A Life Wasted on Trivialities
I am allergic to advice right now. I am also being extra mindful not to be giving it.
This is making opening social media, and posting on social media, Instagram mainly, nearly impossible. I am being shouted at to post about Gaza and the genocide, I am being shamed into ‘choosing a side’ and labeling myself a colonizing, ignorant, racist if I do not muster up some sort of message or rageful opinion to scream into the bottomless and unresponsive abyss.
I am being told to weight train, and that my husband is probably not good enough for me. I should probably to spend my life savings on ancestral lineage healing retreats, and I am never going to be a good enough parent for my children if I don’t xyz. Also, everything or every way I choose eat is poison, probably.
I have always felt like my ‘feed’ was curated, full of inspiring women and people sharing supportive messages and helpful tools. The income stream mixed with the messaging has become too confusing. In most of my life I am feeling squeezed. Creating desire, or feeling of lack, then offering something to fill that….this routine is getting boring, honestly, and just icky. The confusion that capitalism brings is loosening the glue that keeps us grounded in what is true, undoing the stable center of our values. Perhaps this subtle and powerful acid is the final act of disintegration of the old way, in order to make way for the rebirth of our society and culture, our humanity.
The complete dissolution of relationship, then the false rebuilding, or invitation to rebuild in some non-personal, non-intuitive, way.
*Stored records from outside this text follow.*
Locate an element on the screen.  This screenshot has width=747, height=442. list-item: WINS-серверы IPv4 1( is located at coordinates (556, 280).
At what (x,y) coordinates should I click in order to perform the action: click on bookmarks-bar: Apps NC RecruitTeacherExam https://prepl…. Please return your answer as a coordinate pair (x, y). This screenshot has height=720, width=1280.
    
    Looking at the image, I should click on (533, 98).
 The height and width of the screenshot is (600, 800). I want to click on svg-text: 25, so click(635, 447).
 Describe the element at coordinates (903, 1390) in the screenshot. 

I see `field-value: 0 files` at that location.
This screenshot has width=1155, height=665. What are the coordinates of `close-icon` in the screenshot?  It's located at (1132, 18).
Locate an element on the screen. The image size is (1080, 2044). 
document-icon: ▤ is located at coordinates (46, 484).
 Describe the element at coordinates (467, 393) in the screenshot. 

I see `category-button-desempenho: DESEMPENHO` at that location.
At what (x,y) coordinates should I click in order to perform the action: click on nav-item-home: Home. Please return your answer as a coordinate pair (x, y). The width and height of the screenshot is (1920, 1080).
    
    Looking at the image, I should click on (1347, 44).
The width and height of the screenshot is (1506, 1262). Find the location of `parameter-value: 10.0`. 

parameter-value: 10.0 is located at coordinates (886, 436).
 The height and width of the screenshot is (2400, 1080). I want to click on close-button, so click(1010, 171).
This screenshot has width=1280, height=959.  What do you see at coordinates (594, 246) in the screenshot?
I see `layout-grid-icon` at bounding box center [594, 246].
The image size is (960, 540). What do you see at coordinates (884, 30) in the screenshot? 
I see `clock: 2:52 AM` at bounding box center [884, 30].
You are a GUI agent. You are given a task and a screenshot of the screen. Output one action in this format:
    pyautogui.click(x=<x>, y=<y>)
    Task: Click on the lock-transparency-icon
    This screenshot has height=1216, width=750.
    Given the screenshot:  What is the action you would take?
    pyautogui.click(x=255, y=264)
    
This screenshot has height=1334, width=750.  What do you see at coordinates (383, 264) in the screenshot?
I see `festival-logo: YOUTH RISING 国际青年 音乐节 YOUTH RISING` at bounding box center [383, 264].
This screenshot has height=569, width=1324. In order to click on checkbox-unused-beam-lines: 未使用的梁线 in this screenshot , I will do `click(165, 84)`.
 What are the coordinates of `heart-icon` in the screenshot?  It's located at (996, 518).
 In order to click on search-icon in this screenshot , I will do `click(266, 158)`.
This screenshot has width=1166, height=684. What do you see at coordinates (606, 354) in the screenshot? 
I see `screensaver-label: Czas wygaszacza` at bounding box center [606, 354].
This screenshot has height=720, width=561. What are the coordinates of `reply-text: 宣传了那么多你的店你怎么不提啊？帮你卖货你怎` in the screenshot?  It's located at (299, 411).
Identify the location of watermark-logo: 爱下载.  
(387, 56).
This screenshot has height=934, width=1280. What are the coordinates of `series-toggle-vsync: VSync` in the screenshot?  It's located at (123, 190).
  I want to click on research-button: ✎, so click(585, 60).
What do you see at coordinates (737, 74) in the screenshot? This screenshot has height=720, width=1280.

The last two weeks were intense in my life, took me out of my normal routine, shaking up my physical and mental ways of being, leaving me musing in the liminal space of chaos. It started when I suddenly became super ill, I thought with a virus or Covid, for which I tested negative. Luckily my naturopath suggested a chest x-ray, and I was diagnosed with pneumonia, for which I was treated with antibiotics. Which seems to have been the correct medicine.
This event caused my husband and I to push back a big trip we had planned, which was a lot of work to change around. Luckily we could, and pushing it back a few days we made it. I mention this because it was another 8 days or so where I was able to be out of my usual environment and routine.
I have been musing on the lessons of this illness, of which there could be many. One of those is the beautiful, dreamy, shake up that being in a delicate body state brings. As I am sure anyone who has chronic illness, or whom has experienced a similar compromised body state knows well. It is reminding me a lot of my experiences in early postpartum.
Things fall away, and I only have energy for what is most important. Truths and values became quite clear when I am ill. The bullshit meter is very sensitive. Like in postpartum, there was no mistake in knowing of the true value of each human life, the effort it takes to bring each of us here. The fierce dedication and intensity of emotion of mothering. The clear understnding of the misdirected energy, distraction and confusion in the world, in no doubt created by men, honestly, who might never know that truth. Or if so, only through their remembrance of the connection with their own mother.
“We're all going to die, all of us, what a circus! That alone should make us love each other but it doesn't. We are terrorized and flattened by trivialities, we are eaten up by nothing.”
―Charles Bukowski
This. When I get really sick, or feel a brush with death, the essence and purpose of life becomes more clear to me. The resistance or resentment takes too much energy to muster. Surrender is kind of the only way. But it wasn’t a giving up…the life force/desire to live/fear of death is too strong. The ego gets too tired to maintain and it was helpful for me to see what was underneath again.
To remember that mothering and hearth keeping are number one, that once I became a mother there was nothing more important, more human, more earthly and natural for me to offer my prana to.
When I was in Hawaii, I received the message that ‘efforting is not necessary.’ I don’t need to try to make anything happen, karma will unfold. I don’t need to waste vital life force energy changing who I am , or doing something I am not meant to/flowing into already doing. That more joy and presence will come from sitting back. To be aware of how I utilize my precious prana, to discern trivialities from truth.
The morning before we left, I sank into the warm ocean, head right above the surface, and rested at sea level for a few precious moments. Seeing along that plane of existence, barely above the thick weightiness of the watery level below. For that moment I felt I could see farther, I felt into a congruency between my cells and those outside of mine. An expansion, maybe, a potential for deeper understanding or knowing, but did not touch on anything intellectually. Perhaps that moment or series of moments wasn’t long enough. And so it was perfect.